TASK LIST:
• a. In the predictive density excerpt, what does the proof of Theorem 11 follow from?
• b. Update the predictive density excerpt between "Next, we consider" and "immediately from Theorem 2.", inclusive, replacing "sufficiently large" with "large enough".

SOURCE EXTRACT:
....
Next, we consider estimating the predictive density with smaller variance \(\sigma _1^2\), \(N(\mu _1, a\sigma _1^2)\). Based on Theorem 2 and Lemma 1, we have the following.

Theorem 11

The plug-in predictive density estimate\({\hat{f}}^{{\rm CS}}(\tilde{y}) \sim N( \hat{\mu }_1^{{\rm CS}}, a\widehat{\sigma }_1^2)\)can not be Pitman closer to\(f(\tilde{y}| \mu _1, a \sigma _1^2)\)than\({\hat{f}}^{{\rm OS}}(\tilde{y}) \sim N(\hat{\mu }_1^{{\rm OS}}, a\widehat{\sigma _1^2})\)when\(\mu _2-\mu _1\)is sufficiently large, under the\(\{D(\alpha )\}\)metric for all\(-1 \le \alpha \le 1\)and for any estimator\(\widehat{\sigma _1^2}\).

Proof

The proof follows immediately from Theorem 2.

Finally, we consider estimation of the predictive density function \(p( {\varvec{y}} | {\varvec{\mu }}, \varSigma ) = N \left( {\varvec{\mu }}, \varSigma \right)\) and show that \(N \left( \hat{\varvec{\mu }}^{{\rm CS}}, {\hat{\varSigma }} \right)\) dominates \(N \left( \hat{\varvec{\mu }}^{{\rm OS}}, {\hat{\varSigma }} \right)\) in terms of Pitman closeness under reverse Kullback–Leibler loss \(D_{+1}\), where
$$\begin{aligned} {\varvec{\mu }}=(\mu _1, \mu _2)^{\prime }, \, \, \varSigma = \left( \begin{array}{cc} \sigma _1^2 &{} 0 \\ 0 &{} \sigma _2^2 \end{array} \right) \text{ and } \, \, {\hat{\varSigma }}= \left( \begin{array}{cc} {\hat{\sigma }}_1^2 &{} 0 \\ 0 &{} {\hat{\sigma }}_2^2 \end{array} \right) . \, \end{aligned}$$

We need the following Lemma.
....
RECORDED INFORMATION:
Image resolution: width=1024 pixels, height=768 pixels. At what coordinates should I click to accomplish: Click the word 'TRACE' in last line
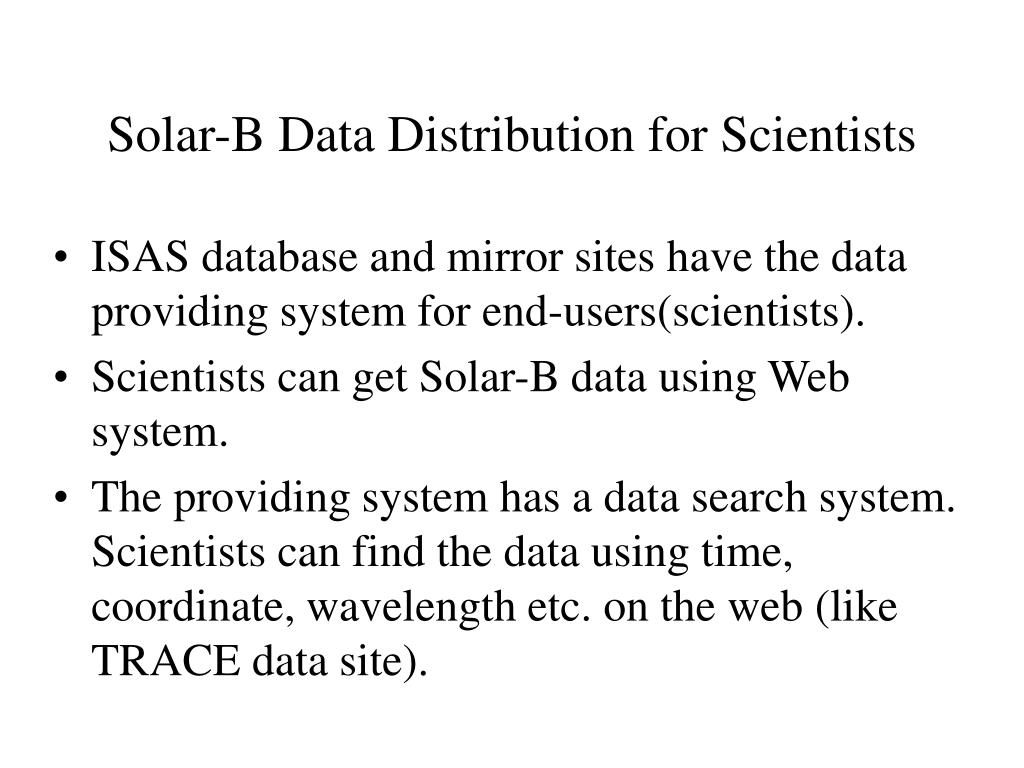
....
ANSWERS FOR THIS EXERCISE:
• a. It follows immediately from Theorem 2.

• b.
Next, we consider estimating the predictive density with smaller variance \(\sigma _1^2\), \(N(\mu _1, a\sigma _1^2)\). Based on Theorem 2 and Lemma 1, we have the following.

Theorem 11

The plug-in predictive density estimate\({\hat{f}}^{{\rm CS}}(\tilde{y}) \sim N( \hat{\mu }_1^{{\rm CS}}, a\widehat{\sigma }_1^2)\)can not be Pitman closer to\(f(\tilde{y}| \mu _1, a \sigma _1^2)\)than\({\hat{f}}^{{\rm OS}}(\tilde{y}) \sim N(\hat{\mu }_1^{{\rm OS}}, a\widehat{\sigma _1^2})\)when\(\mu _2-\mu _1\)is large enough, under the\(\{D(\alpha )\}\)metric for all\(-1 \le \alpha \le 1\)and for any estimator\(\widehat{\sigma _1^2}\).

Proof

The proof follows immediately from Theorem 2.